As I calmly slam on anchors, right in the middle of the traffic circle, to avoid the silver Mercedes that didn’t bother to give me right of way, I begin to understand the concept of road-rage. I am able to do this from a point of detached reality, as I had made up my mind some time back, not to let traffic and bad driving, get to me anymore.
The question that always comes to mind first for me, is this: Was the ‘bad’ driver ignorant of what they did, or are they just being arrogant and deliberate? The former I can more easily excuse, than the latter. But before I even begin with this, I need to state that the bad driving phenomenon is NOT restricted to our ‘beloved’ taxis. I’d say they only contribute to about half of my near death experiences on the road.
Now let’s consider the first scenario. Let’s say for the sake of this experiment that the drivers who jump red lights, change lanes or turn without indicating, and stop in the middle of nowhere, don’t realize that this is wrong.
Obviously the driver can see all the other road users, so it must boil down to diminished intellect that would motivate that driver carry on as they see fit, without adhering to the rules of the road. Even a marginally intelligent person who ‘acquired’ his or her license by nefarious means, can see the dangers in bad driving. It’s logical. If you don’t end up in an accident, you will most definitely boil the blood of other road users and possibly spark a road rage incident.
The conclusion I have to come to when considering bad drivers who don’t know they are driving badly, is that they are in some way mentally challenged, and thus should not even be allowed behind the wheel to start with.
Far more concerning, however, is the second scenario. The drivers know what they are doing is wrong and dangerous, and yet still choose to do it. They are simply being arrogant and inconsiderate road users.
I do battle to comprehend the kind of person who can quite easily flick a finger to turn on an indicator, or can glance at the rearview mirror to check if the lanes are clear, and yet chooses not to do so. Does the onus fall on the vehicle about to be sideswiped to swerve out of the way? I don’t think so.

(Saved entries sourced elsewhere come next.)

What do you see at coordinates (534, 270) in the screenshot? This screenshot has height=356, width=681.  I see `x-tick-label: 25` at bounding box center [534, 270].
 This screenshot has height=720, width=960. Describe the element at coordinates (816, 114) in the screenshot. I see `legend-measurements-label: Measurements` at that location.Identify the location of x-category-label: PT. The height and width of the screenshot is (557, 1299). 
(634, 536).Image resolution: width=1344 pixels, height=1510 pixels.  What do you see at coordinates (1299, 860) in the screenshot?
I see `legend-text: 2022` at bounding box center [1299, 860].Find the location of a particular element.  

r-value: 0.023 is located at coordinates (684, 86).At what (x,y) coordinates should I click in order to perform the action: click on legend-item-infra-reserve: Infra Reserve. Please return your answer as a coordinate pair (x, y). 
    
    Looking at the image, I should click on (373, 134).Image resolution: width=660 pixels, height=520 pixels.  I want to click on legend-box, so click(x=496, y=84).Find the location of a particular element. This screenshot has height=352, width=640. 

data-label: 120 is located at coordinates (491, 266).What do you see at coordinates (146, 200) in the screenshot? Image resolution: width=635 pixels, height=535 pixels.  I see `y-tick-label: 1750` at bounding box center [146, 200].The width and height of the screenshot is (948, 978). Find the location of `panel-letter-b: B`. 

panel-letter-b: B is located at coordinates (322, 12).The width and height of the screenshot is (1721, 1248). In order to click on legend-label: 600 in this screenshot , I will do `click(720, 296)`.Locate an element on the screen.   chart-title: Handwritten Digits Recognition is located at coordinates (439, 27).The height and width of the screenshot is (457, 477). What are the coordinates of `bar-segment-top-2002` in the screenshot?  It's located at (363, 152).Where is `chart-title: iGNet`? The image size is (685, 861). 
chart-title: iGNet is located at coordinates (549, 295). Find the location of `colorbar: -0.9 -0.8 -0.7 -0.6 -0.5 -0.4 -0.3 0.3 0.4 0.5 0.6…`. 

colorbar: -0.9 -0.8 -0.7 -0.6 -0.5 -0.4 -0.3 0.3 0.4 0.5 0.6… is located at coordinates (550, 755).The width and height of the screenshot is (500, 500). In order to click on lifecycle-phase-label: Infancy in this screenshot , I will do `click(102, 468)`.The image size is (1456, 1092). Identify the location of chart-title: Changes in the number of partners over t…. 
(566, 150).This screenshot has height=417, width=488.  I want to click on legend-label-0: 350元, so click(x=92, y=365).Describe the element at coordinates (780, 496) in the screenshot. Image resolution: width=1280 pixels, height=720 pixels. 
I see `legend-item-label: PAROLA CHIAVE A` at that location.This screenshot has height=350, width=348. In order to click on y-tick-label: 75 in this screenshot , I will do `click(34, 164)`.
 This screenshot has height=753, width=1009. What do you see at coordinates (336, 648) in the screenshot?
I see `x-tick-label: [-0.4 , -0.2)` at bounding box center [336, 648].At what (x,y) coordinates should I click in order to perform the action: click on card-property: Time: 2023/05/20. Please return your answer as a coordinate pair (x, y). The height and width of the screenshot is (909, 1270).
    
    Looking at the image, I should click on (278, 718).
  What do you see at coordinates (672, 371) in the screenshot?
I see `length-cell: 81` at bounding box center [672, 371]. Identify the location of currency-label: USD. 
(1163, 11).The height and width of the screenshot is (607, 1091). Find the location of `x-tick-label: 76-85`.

The arrogance of that driver will again become apparent when they get into a huff at being confronted by the offended other driver, and taken to task about their actions. Some may blame the angry driver for not letting it go and causing a road rage incident, but I blame the bad driver for instigating it in the first place. There could be no chance of an incident ever occurring, if they just drove properly.
What also scares me, when it comes to this second category of bad drivers, is that it is not age specific. The arrogant driver ranges from the teenager, full of the brashness of youth, who is rallying against the establishment and all its laws, to the elderly businessman who feels that with all he has achieved in life, he is somehow entitled to certain liberties on the road.
These arrogant drivers have to realize something quite important. If they feel justified to act the way they do, then so do others. Where does it end? Quite possibly in a situation where someone dear to one of those arrogant drivers becomes a victim of yet another arrogant driver. That driver would only have been doing what the arrogant driver condoned by his very own actions.
As for the mentally challenged drivers? Well, hopefully a few readers might see this and think it’s time to hang up the keys for good. Alternatively just pray the Traffic Officers spot them and haul them off the road before they become a statistic.